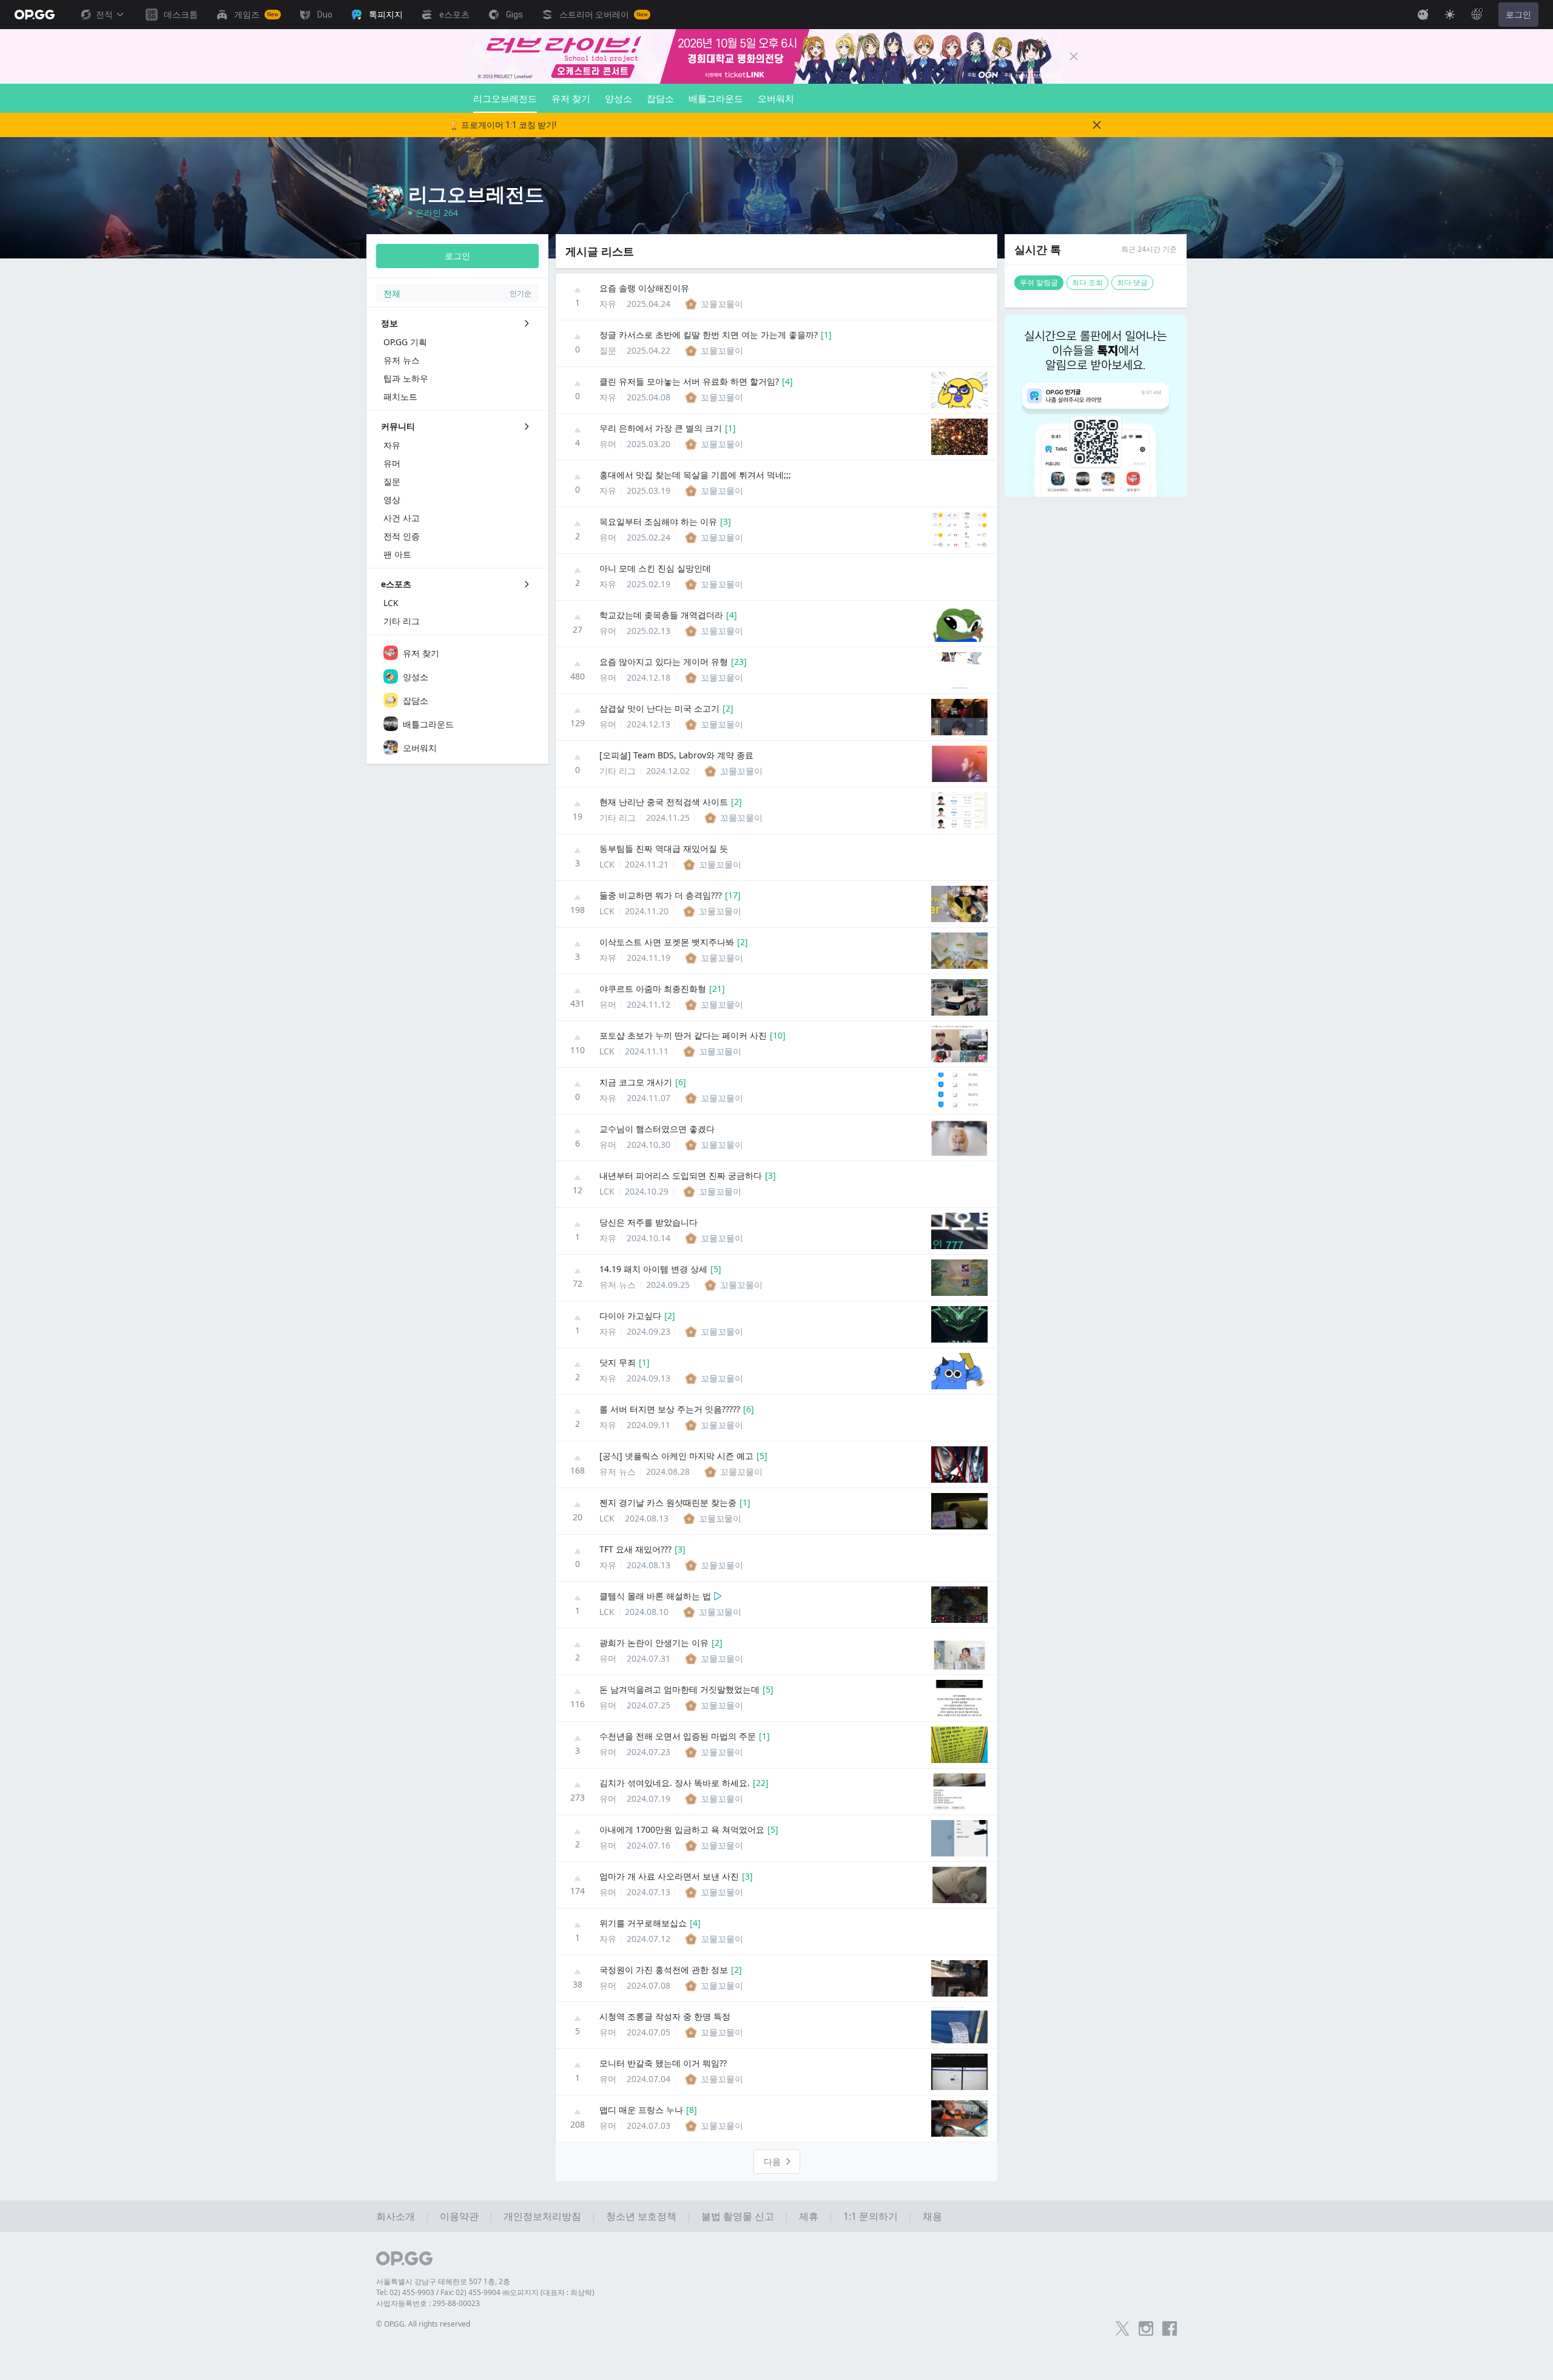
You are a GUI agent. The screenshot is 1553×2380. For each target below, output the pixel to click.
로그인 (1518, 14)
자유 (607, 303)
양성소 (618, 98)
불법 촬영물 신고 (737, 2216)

|---|

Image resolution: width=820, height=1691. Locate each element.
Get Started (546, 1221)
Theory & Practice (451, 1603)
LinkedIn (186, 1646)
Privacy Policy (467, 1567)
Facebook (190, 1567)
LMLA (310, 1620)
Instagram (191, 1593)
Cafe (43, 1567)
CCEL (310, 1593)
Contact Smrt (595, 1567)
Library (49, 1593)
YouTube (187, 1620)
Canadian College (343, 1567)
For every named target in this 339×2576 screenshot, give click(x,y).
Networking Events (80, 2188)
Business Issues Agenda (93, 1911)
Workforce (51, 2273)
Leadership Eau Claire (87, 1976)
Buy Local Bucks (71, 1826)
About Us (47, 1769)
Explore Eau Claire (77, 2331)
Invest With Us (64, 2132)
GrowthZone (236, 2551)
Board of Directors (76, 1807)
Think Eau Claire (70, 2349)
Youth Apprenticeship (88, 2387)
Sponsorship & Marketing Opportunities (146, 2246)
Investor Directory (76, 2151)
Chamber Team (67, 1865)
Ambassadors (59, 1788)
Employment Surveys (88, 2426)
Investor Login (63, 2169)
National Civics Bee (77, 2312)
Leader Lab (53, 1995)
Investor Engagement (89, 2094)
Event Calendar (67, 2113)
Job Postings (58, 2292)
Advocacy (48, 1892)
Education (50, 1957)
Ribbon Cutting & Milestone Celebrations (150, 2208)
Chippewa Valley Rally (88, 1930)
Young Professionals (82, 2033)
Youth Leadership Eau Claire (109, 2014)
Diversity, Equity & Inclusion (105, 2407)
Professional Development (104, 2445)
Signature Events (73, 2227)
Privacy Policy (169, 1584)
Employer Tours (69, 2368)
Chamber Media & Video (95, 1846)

|---|

■ WHAT NEEDS TO BE DONE
Read the entries and show each line that mentions "Investor".

■ EXERCISE SOLUTION
Investor Directory (76, 2151)
Investor Login (63, 2169)
Investor Engagement (89, 2094)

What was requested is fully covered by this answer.